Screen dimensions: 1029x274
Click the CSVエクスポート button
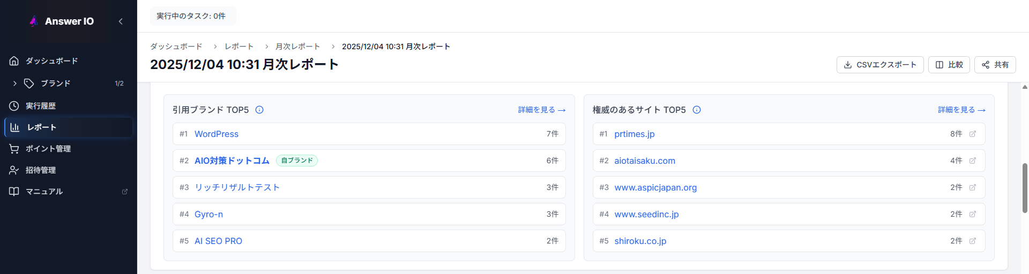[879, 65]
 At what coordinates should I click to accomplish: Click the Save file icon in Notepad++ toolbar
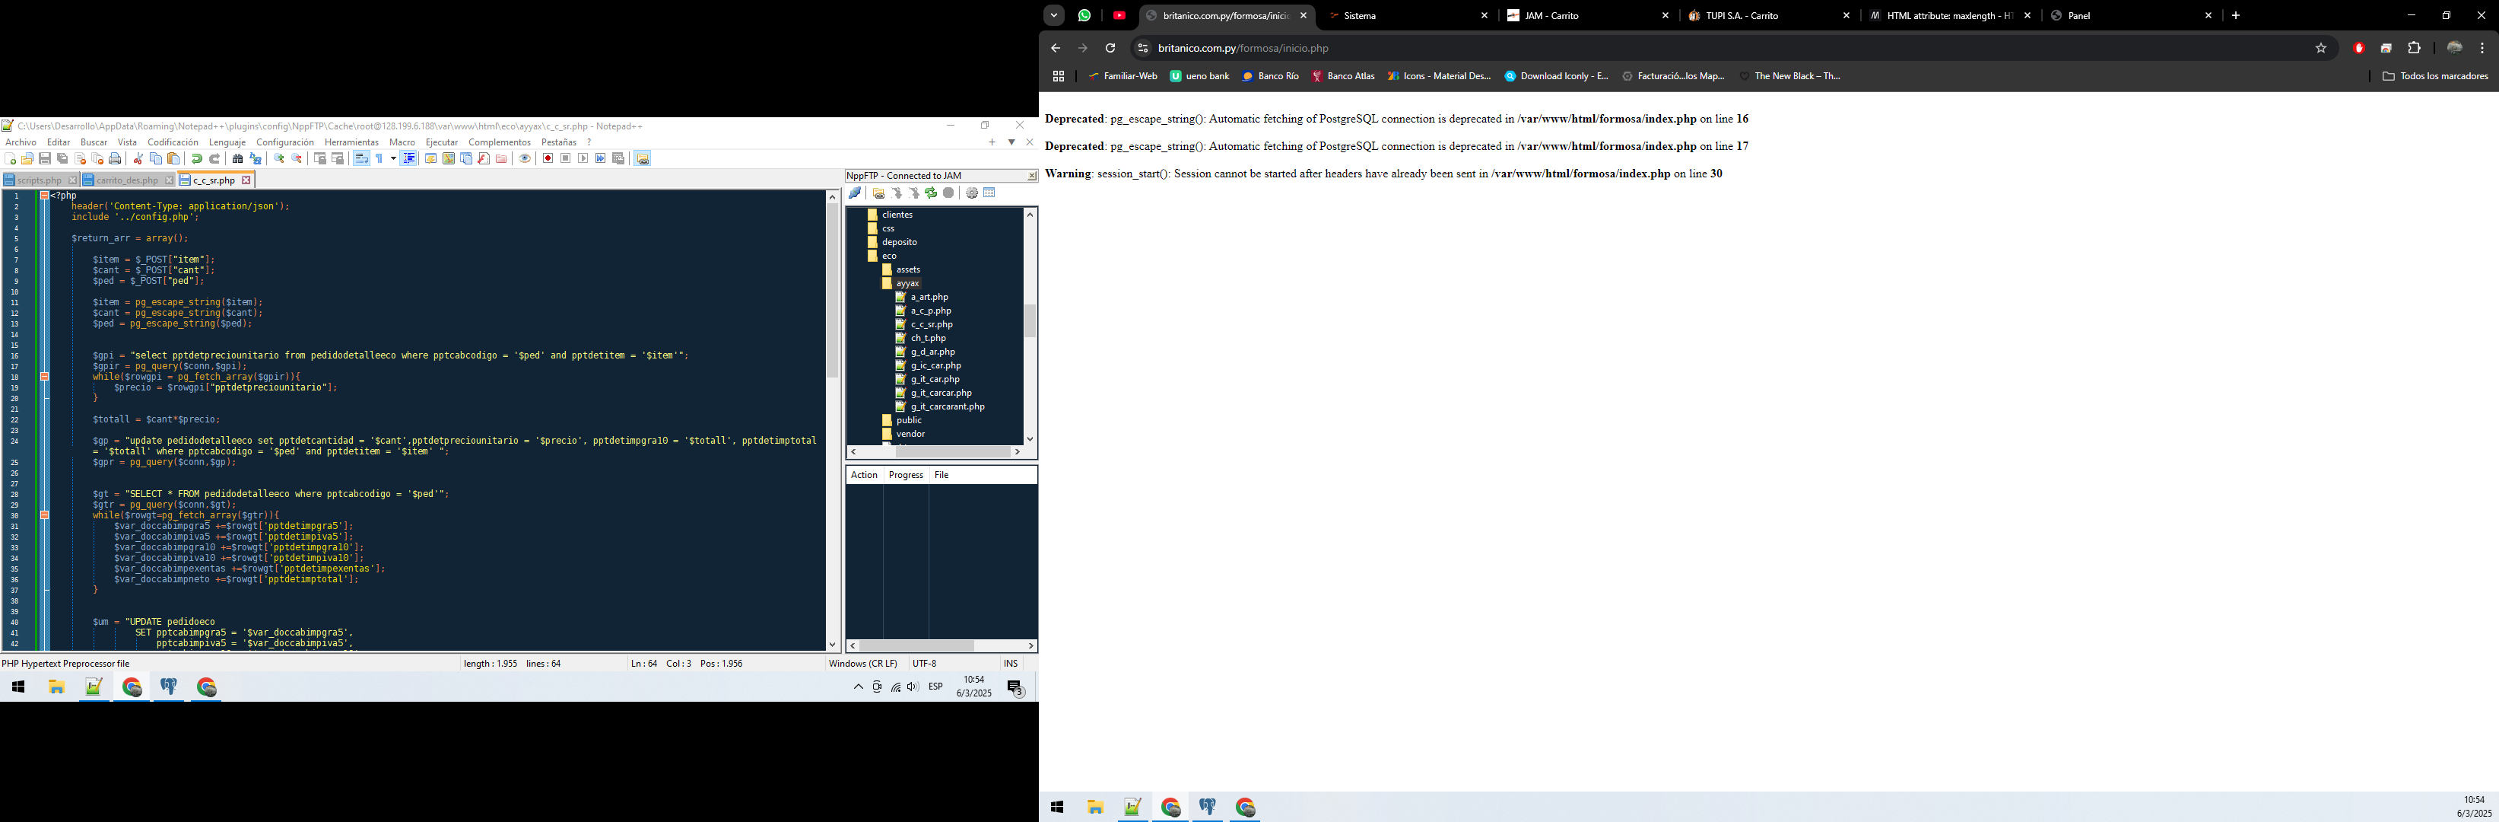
---
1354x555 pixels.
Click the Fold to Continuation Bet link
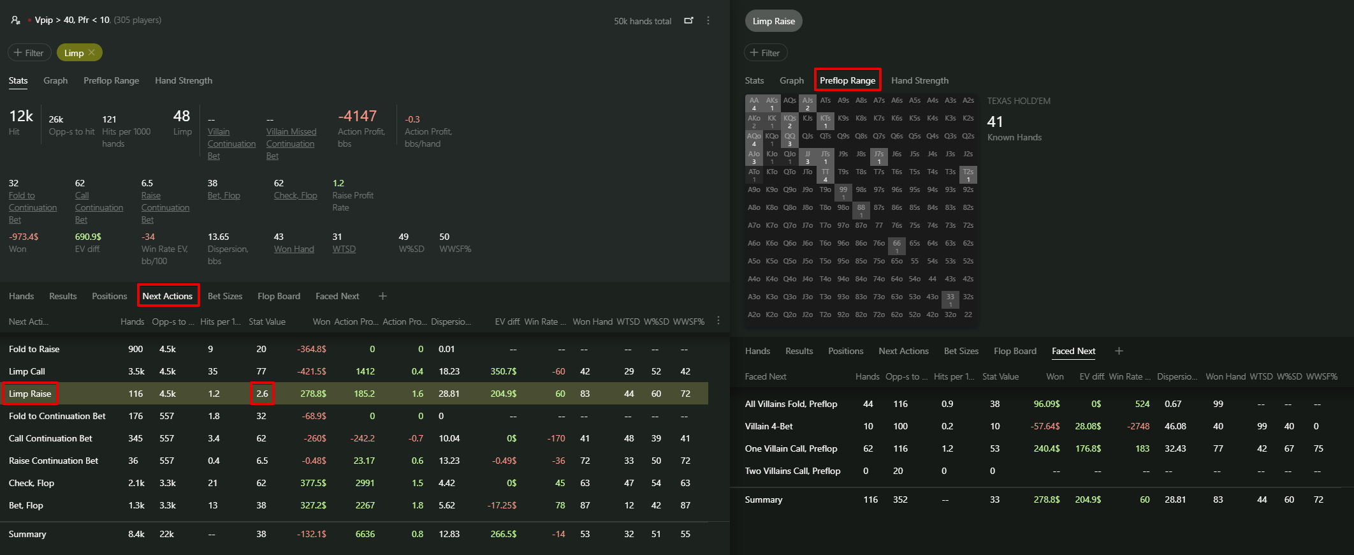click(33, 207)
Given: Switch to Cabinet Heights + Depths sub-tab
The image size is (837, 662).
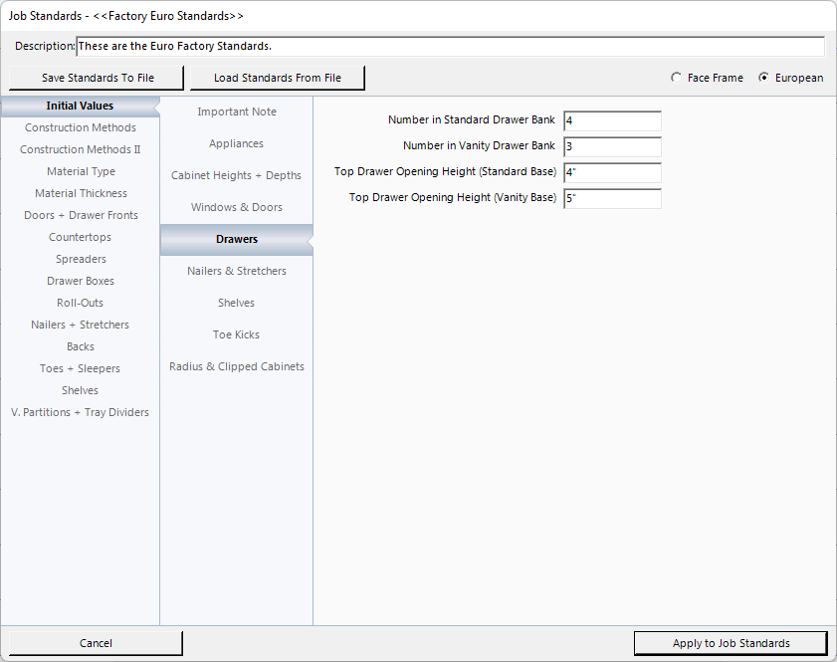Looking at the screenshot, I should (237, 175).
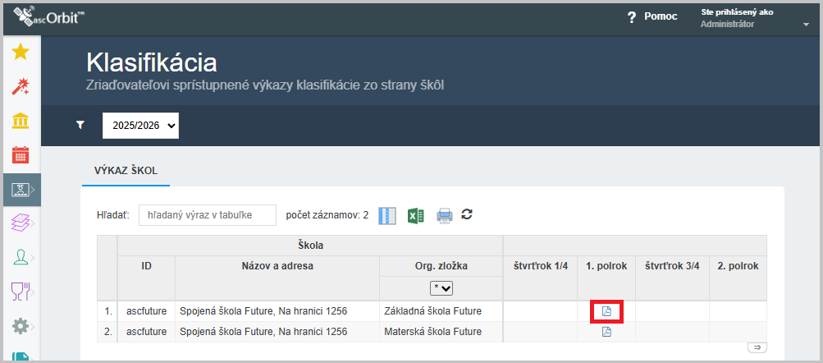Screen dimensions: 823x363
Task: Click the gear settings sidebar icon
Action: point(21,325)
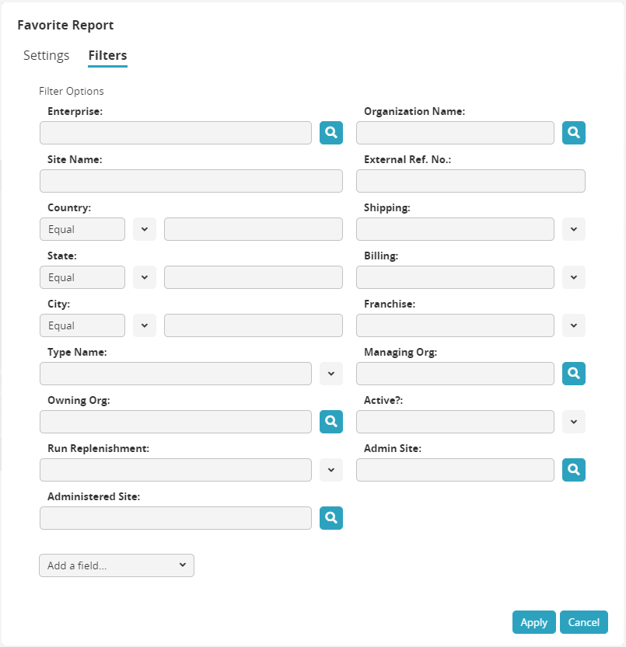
--
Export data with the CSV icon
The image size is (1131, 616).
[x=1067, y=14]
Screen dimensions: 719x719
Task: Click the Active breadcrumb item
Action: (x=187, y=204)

__PROBLEM TO SOLVE__:
Copy nothing but the lines above that run from the one with "Screen dimensions: 1029x274" to the one with "At what coordinates", ends included; pictures stay out.

__RESULT__:
Screen dimensions: 1029x274
Click the CSVエクスポート button
[879, 65]
 At what coordinates should I click to accomplish: Click the Save file icon in Notepad++ toolbar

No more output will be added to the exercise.